Understanding Quantitative Data Analysis in Research
In quantitative data analysis for research, the type of research question influences the statistical methods used. Descriptive questions describe a situation without hypothesis testing. Comparative questions compare variables to assess differences, using tests like t-test and ANOVA. Relational questions explore relationships between variables using correlation and regression analyses.
Download Presentation
Please find below an Image/Link to download the presentation.
The content on the website is provided AS IS for your information and personal use only. It may not be sold, licensed, or shared on other websites without obtaining consent from the author. Download presentation by click this link. If you encounter any issues during the download, it is possible that the publisher has removed the file from their server.
E N D
Presentation Transcript
Quantitative Data Analysis (Theory and Practice) **Purpose of inferential statistics and common inferential statistical tests Presentation By Dr Bongani Ngwenya
Quantitative Data Analysis To analyse quantitative data we use statistics Research question(s) and data types dictate analysis and statistical methods Your research questions are the heart of your dissertation or thesis they come from your problem and purpose statement and guide your data collection and analysis. How you word your research questions influences the depth and breadth of inferences (using inferential statistics) you can make in your results and discussion. There are three types of quantitative research questions you can ask: descriptive, comparative/difference, and relational/association. First, there are descriptive research questions. These types of questions seek to simply describe a situation, or problem and do not include any hypothesis testing, i.e. descriptive statistics does not test the hypothesis as it is not inferential.
Quantitative Data Analysis Imagine that your Doctoral study is interested in the leadership style of ice cream shop employers and the job satisfaction of their employees. Descriptive research questions for this area of study could be: What is the leadership style of ice cream shop employers? What is the job satisfaction of ice cream shop employees? For these questions, means and standard deviations or frequencies and percentages would be calculated, depending on the level of measurement of the variables. Or, you could create a comparative research question. These are used to compare variables or groups in order to assess differences between them. A question of this type could be: Is there a significant difference in the job satisfaction of ice cream shop employees who have ice cream shop employers with different leadership styles? Comparative analyses that seek to assess differences include the t-test and the analysis of variance (ANOVA) family of tests.

## DATA BLOCK:
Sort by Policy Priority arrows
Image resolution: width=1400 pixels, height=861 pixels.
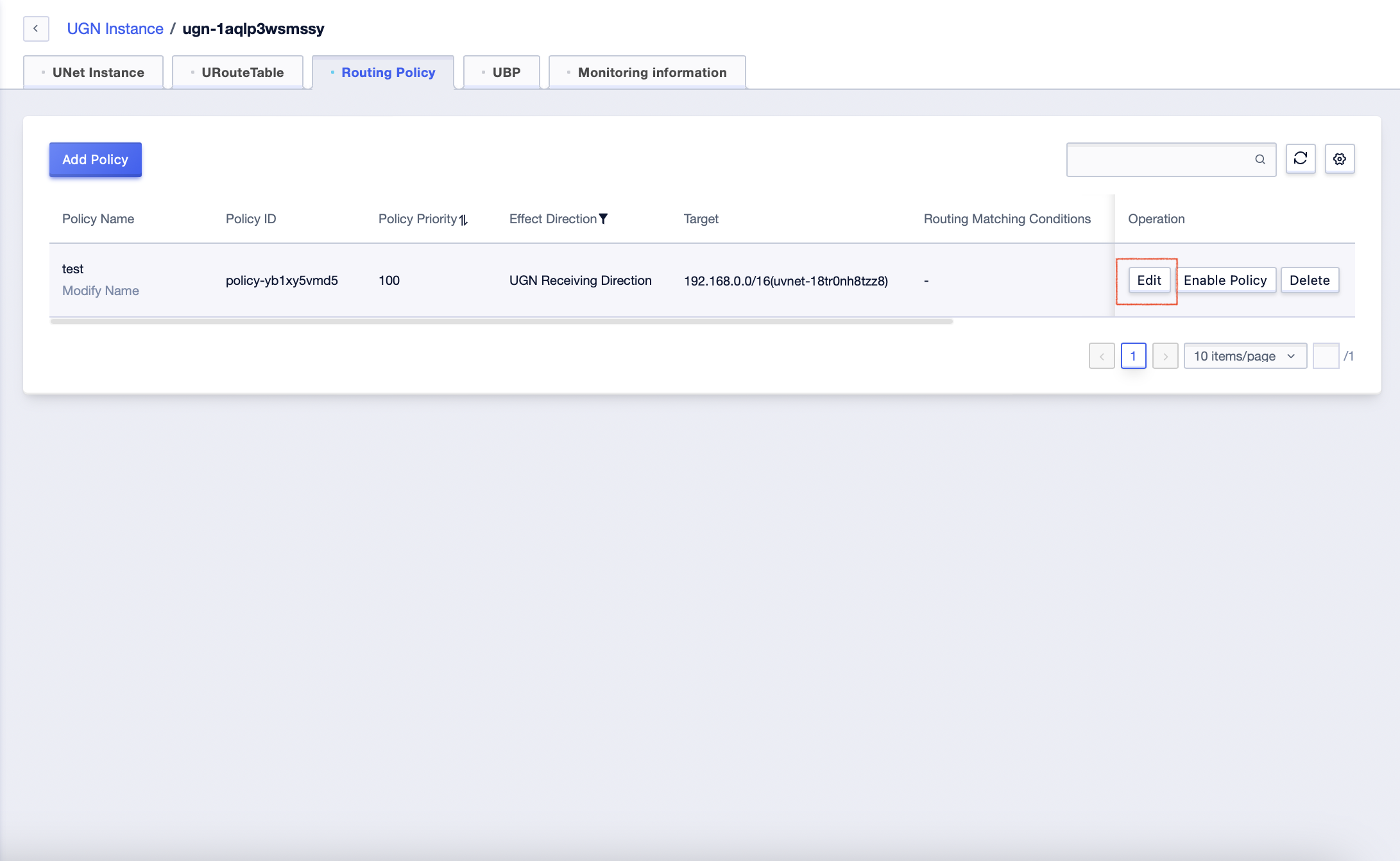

## TASKS AND EXERCISES:
[1] According to the page on quantitative data analysis, which tests are used in comparative analyses that assess differences?
[2] Write the next part of the page on quantitative data analysis, starting after its last sentence.
The data above are separate material from the page on quantitative data analysis.

## EXPECTED RESPONSES:
[1] The t-test and the analysis of variance (ANOVA) family of tests.

[2]
Quantitative Data Analysis Finally, there are relational or associational research questions. These types of questions seek to assess the relationship or the association between two or more variables or groups. These types of questions could be phrased as: Does the leadership style of ice cream shop employers predict job satisfaction of ice cream shop employees? Is there an association or correlation between leadership style of ice cream shop employers and job satisfaction of ice cream shop employees? Notice that here, there are two different relational questions. One uses the word predict and the other uses the word correlation or association. There are several buzzwords in quantitative research that indicate very specific analyses, including predict, correlation, difference, relationship, positive, negative, and etc.
Quantitative Data Analysis The use of the word predict indicates the use of a regression analysis. The use of the word correlate indicates the use of a simple correlation analysis. N.B. If we use the word difference , we have created a comparative research question. If you use the word relationship , you have created a relational research question that is more general than using the words predict or correlate, leaving you with more options when it comes down to cementing your data analysis. The terms positive and negative are augmenting words that can be added to your research question if you want to be specific with the hypothesised direction of the relationship between variables. These should only be used when there is significant evidence in the literature to support your research question and associated hypotheses, as using these terms limits your ability to reject your null hypothesis.
Quantitative Data Analysis For example, if you had asked: Is there a significant positive correlation between age and the job satisfaction of ice cream shop employees? Your null hypothesis would be: There is no significant positive correlation between age and the job satisfaction of ice cream shop employees. Suppose you ran your results and actually found that there is a significant negative correlation between the two variables. You found a significant result, but you still could not reject your null hypothesis, as you did not find a positive correlation. N.B Use these only when you want to make a specific directional hypothesis and there is substantial evidence in the literature to guide your hypothesis. How you word your research question affects whether you can make any sort of inference for example, if you only ask a descriptive question, you cannot assess whether your independent variable predicts your dependent variable, or if there are any differences between groups. Your entire dissertation or thesis should be carefully planned and orchestrated, even down to the specific wording of your research questions!
Everything you need to complete your quantitative data analysis If you are analysing quantitative data as part of your dissertation, thesis or research project it is my hope that the following comprehensive, step-by-step guide will help you. (1) select the correct inferential statistical tests to analyse your data with. (2) carry out those statistical test using IBM SPSS Statistics. (3) understand and write up your results.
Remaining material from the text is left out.